[Saved data entries]
BEGIN

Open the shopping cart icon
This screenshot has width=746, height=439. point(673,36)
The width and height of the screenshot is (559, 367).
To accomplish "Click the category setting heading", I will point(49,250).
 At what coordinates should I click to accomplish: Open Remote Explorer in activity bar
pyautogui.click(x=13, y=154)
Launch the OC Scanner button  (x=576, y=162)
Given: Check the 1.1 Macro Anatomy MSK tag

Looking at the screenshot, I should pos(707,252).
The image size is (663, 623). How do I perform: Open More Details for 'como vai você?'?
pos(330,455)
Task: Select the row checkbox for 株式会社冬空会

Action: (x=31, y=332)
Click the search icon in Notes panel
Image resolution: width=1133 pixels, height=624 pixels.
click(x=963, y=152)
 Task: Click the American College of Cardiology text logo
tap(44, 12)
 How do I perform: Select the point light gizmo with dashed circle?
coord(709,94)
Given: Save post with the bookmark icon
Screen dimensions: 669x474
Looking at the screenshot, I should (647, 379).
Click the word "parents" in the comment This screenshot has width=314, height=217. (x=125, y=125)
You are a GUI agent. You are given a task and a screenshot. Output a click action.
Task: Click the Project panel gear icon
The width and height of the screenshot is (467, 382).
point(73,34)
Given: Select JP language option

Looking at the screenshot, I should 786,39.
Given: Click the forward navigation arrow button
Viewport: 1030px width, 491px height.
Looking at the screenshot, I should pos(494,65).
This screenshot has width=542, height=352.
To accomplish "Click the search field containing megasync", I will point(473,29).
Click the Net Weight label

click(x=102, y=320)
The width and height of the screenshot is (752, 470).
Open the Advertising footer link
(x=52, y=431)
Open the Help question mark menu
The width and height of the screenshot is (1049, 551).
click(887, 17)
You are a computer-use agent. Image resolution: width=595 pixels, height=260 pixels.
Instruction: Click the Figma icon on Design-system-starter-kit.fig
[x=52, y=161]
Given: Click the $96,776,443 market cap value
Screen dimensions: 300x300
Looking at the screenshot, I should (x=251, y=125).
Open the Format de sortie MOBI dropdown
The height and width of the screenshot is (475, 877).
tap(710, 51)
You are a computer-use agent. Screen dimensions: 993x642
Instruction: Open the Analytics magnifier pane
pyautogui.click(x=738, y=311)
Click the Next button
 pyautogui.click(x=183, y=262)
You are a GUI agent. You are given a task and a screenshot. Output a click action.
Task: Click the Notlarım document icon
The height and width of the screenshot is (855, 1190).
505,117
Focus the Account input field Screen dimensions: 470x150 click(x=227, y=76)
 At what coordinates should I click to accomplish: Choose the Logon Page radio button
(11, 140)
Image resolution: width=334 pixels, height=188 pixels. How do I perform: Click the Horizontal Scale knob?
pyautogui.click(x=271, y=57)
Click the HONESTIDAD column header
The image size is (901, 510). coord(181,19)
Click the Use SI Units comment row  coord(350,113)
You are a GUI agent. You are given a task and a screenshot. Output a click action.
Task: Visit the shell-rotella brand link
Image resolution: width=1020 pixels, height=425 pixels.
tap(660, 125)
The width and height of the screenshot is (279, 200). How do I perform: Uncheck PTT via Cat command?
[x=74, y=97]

END

**Work instructions**
Show a copy of each line from the data that includes the word "comment".

**Task answer**
Click the word "parents" in the comment This screenshot has width=314, height=217. (x=125, y=125)
Click the Use SI Units comment row  coord(350,113)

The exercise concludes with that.